Today we are having a training for the households that are interested in receiving one of the filters. We hope to produce 4 or 5 filters in all. Today is designed as a test to see which families are truly interested in learning about the filter and later receiving one. We tried to have a similar meeting yesterday but nobody showed up. Of course everyone told us they were coming but that is besides the point around here. After nobody showed up we went down to the store where the garden women usually are and found many of them there. They said they were working at the garden and that's why they didn't come to the meeting yesterday, but then enthusiastically said they wanted to come today at 3pm for the training. Who knows what will happen today? Yesterday I got my translator to show up because I let him borrow some movies from me. I don't have any leverage to encourage him to come today, maybe he'll just be nice and come without getting anything in return?
We are officially leaving our site on November 20th and will only be returning maybe one time next year. Rachel's school is talking about a going away party for her but there has been no such talk of one at my school. We are looking forward to going home so much!!! We can't wait to be back in America where things make sense and be around our family and friends. We should be back in America on Dec 2nd or 3rd; we don't know yet because we haven't received our final tickets. Its been a wonderful experience living here and we're going to miss so many things about our little rural town. We have learned a ton about working with people in doing community projects and the rigors of living in another culture for an extended period of time. We pray that God will bless the people we have worked with and that what is from Him will stick and what isn't will fade away.

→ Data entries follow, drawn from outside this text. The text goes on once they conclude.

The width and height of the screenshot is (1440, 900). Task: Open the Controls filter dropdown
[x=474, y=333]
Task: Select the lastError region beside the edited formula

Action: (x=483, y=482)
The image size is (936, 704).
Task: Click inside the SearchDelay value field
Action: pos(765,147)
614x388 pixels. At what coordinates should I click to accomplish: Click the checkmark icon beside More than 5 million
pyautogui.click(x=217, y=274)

Thank you to all who read this blog, think about, and pray for us. We couldn't have made it through without all of your support, and that is definitely the truth. We are looking forward to our time at home now and our next year drilling water wells all over Namibia.
God bless you all,
Caleb and Rachel
5 comments:
Only 2 more weeks!!!
That's a really cool filter. I'm impressed! Way to persevere!
Very good work on the filter! I am extremely interested in how you got a working wooden mold, as I am looking at a project to build some biosand filters in Nepal later this year. It would be very difficult for us to make steel molds. What's the secret? :)
Dougal,
Its hard to explain over a short message like this especially without pictures. What is your email or US phone number and I can tell you in more detail. In short you have two parts of the mold, the inner mold and outer mold. The outer mold is a simple rectangular prism made from plywood where each side overlaps and is screwed into the side of the next.

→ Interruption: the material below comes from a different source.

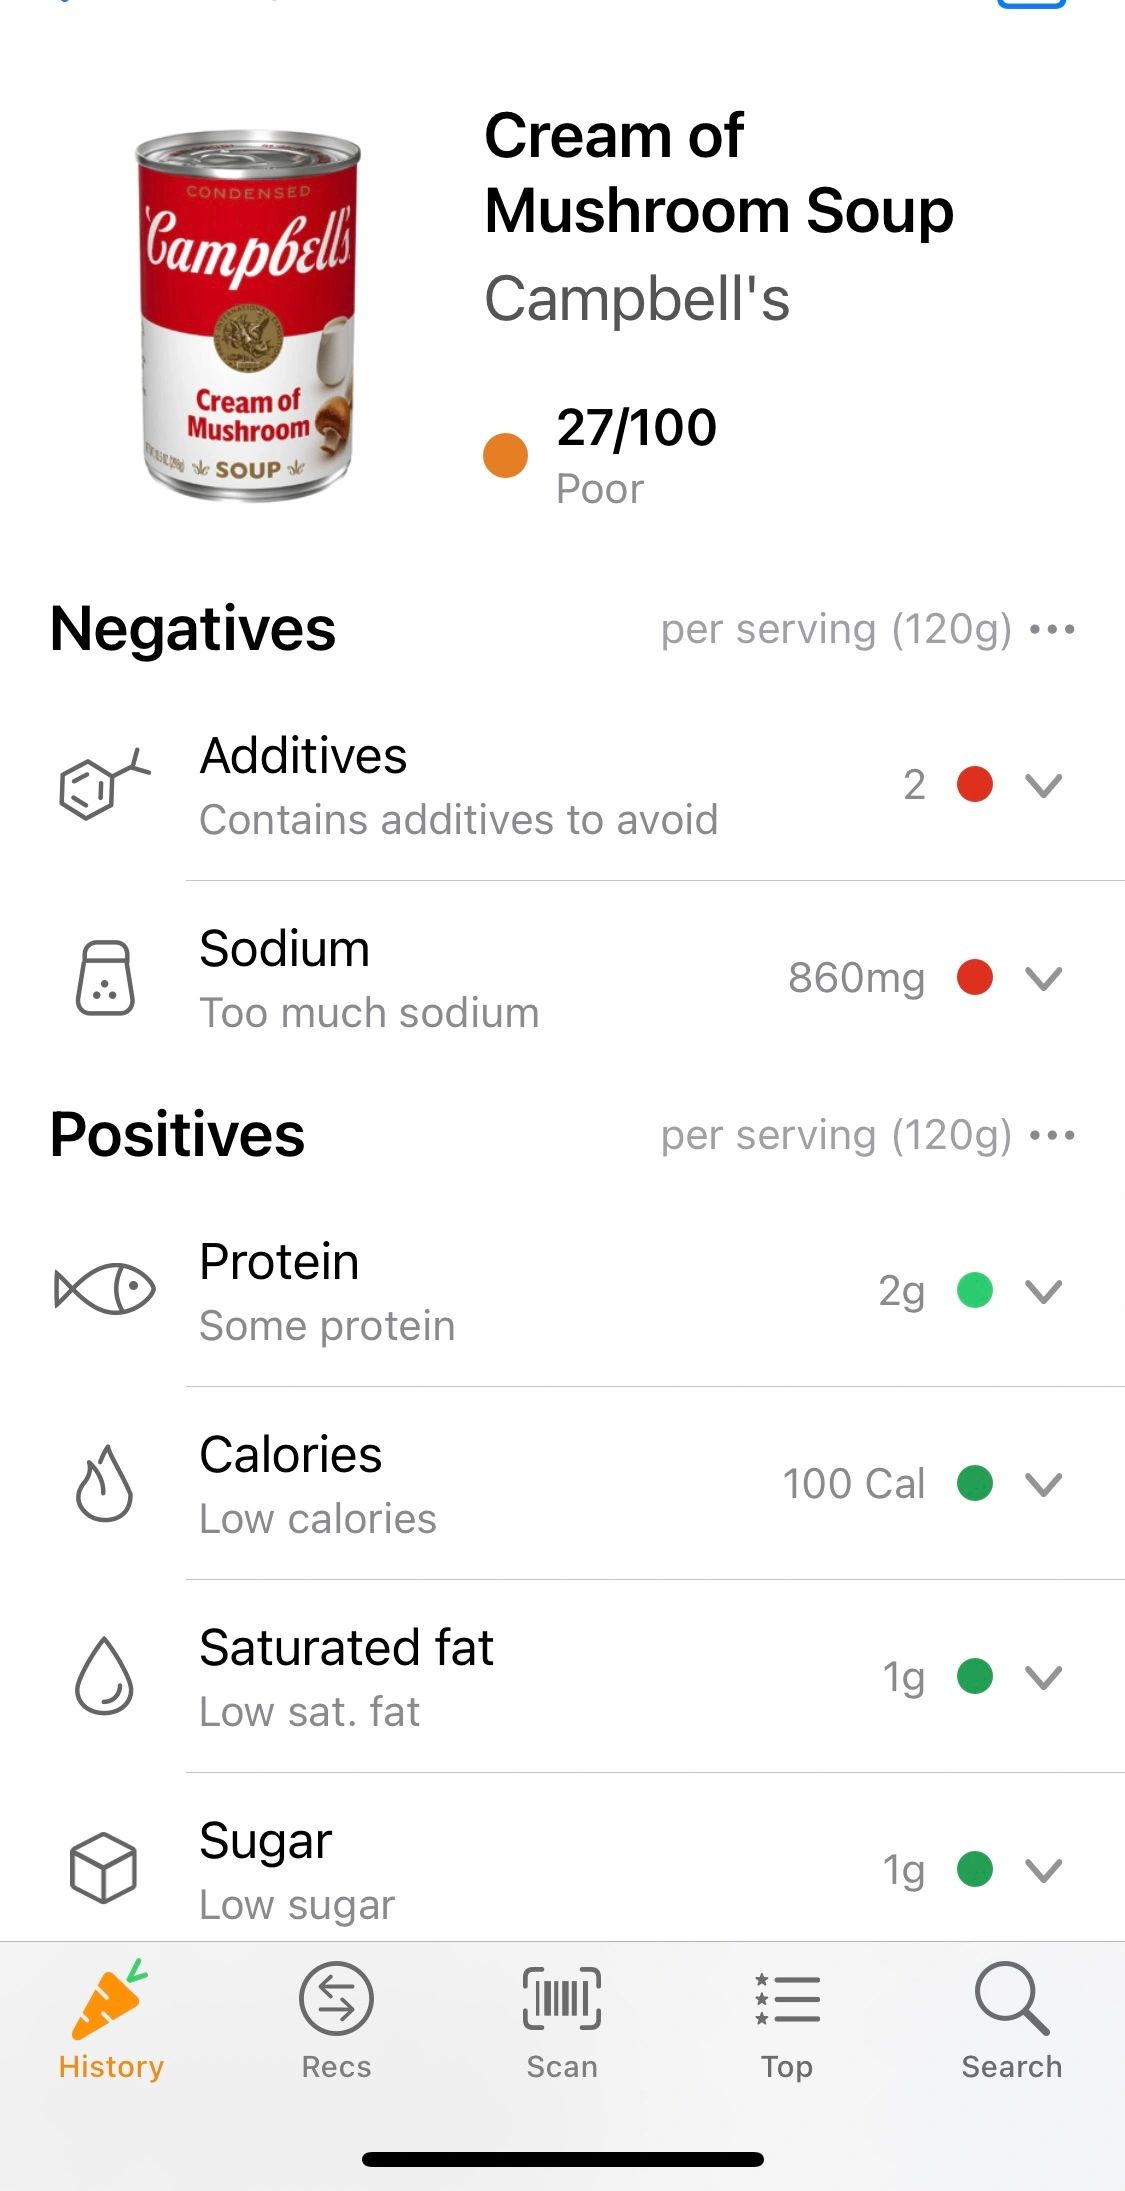
Task: Tap the Saturated fat droplet icon
Action: [104, 1676]
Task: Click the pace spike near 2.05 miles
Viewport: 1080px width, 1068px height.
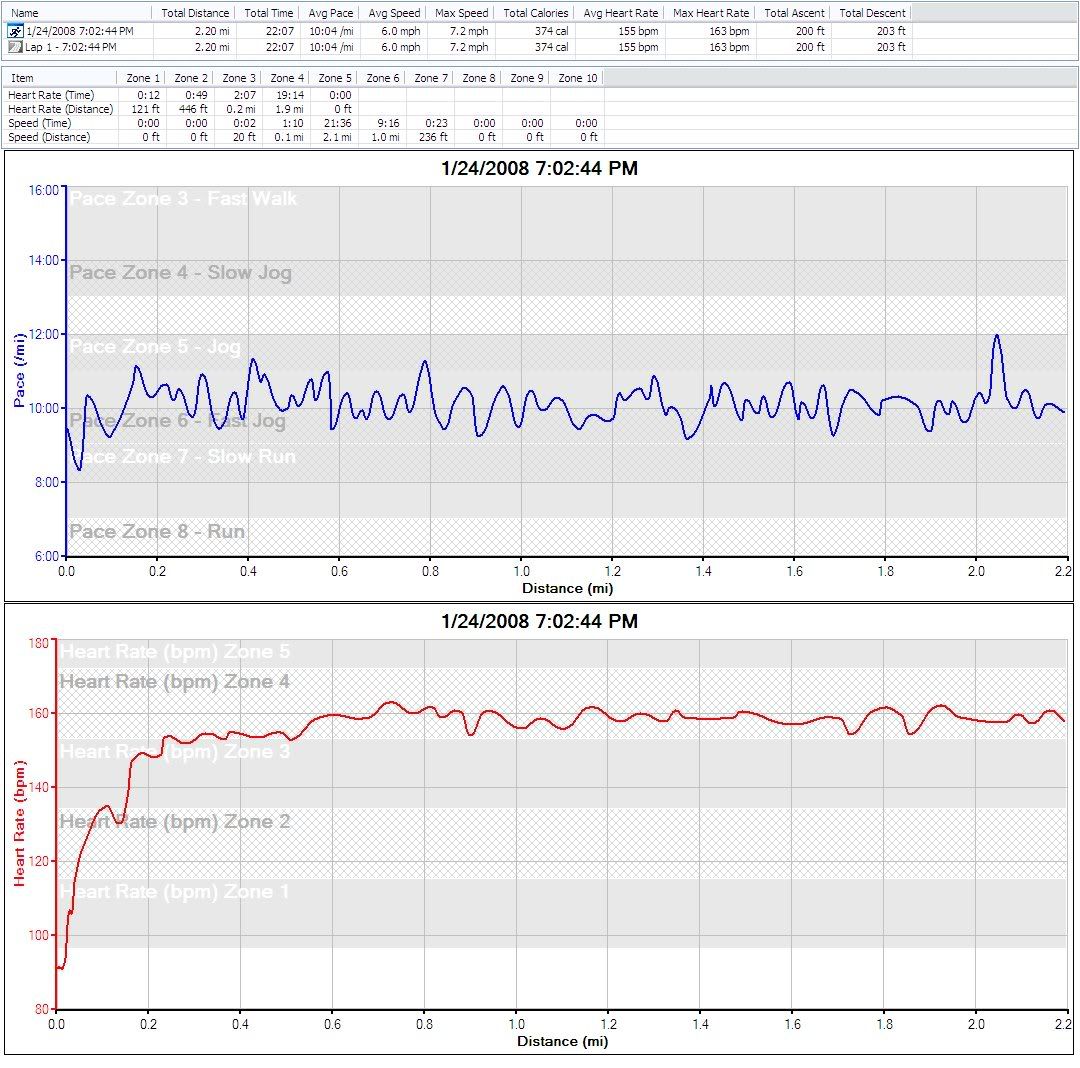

The inner mold is much more complicated. After a few tries and failures we landed on a screwless/nailess design where instead of the sides overlapping like the outer mold, you have two smaller sides sandwiched by two bigger sides. They are held together using tension. In 3-4 places on the bigger sides you attached wall hooks into the wood. You then pull the two sides together using the tension from a small rope tightened by twisting a pencil in it until its tight. Additionally we fashioned wooden supports that spanned the length of the bigger sides. This kept the cement from pushing in the two smaller sides.
Other important things for the inner mold was the bottom of the inner mold. This was a rectangular piece of wood that was cut to fit inside the inner mold and not screw on top of the 4 sides. This is important because the cement will wrap around it and you can't get it out if you fit it on top:) So this bottom piece is totally loose and we screwed a handle to it so we could pull it out after the cementer cured. Additionally we had to fashion long 2x4's that spanned the length of the inner mold from top to bottom. This kept the bottom of the filter from being pushed in by the cement.

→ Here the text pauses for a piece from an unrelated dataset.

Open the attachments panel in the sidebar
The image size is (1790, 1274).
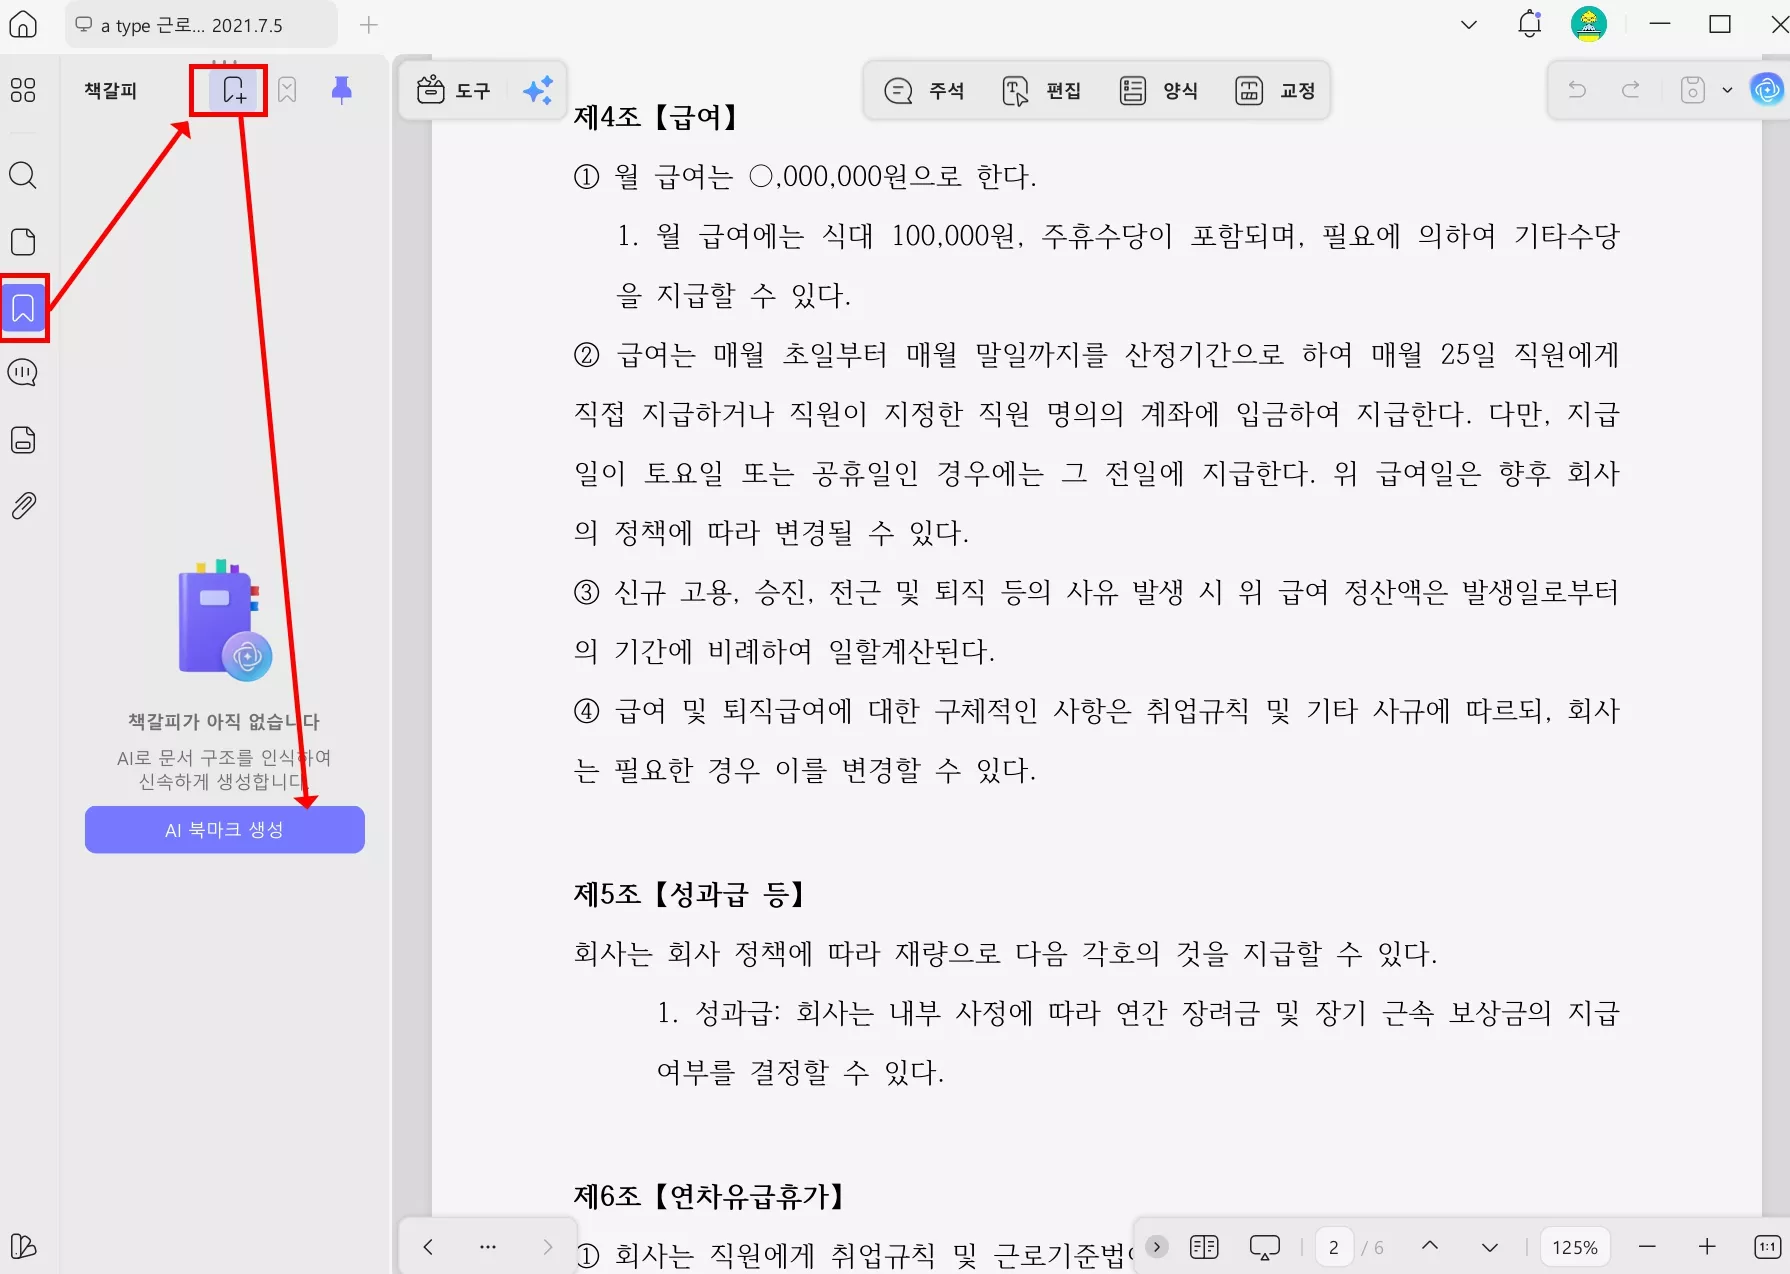click(23, 505)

After we had setup the inner mold we covered it in a sheath of plastic and rubbed margarine all over it so it wouldn't stick to the wood.
Before you attach inner mold to the outer you must put in the pvc piping or flexible plastic tubing.
The inner mold and outer mold are attached to each other by a top that covers both the inner and outer mold. This top is flush with the outer edge of the outer mold while the inner mold is screwed into the top. This is very hard to explain without a diagram.
The list goes on of small tweaks we made to make sure it worked out well. by the end we really had a working wooden filter that could reproduced numerous filters. If you are really serious about this I can send you pictures and detailed instructions on how we built it and we could continue our dialogue.
By the way I think the secret is being a genius, just kidding:)
Caleb
Sorry about the delay - my email address is dj.cowan at auckland.ac.nz
A group of us plan to start teaching ourselves to build these things as soon as possible, so any pictures or details of what you achieved would be really helpful.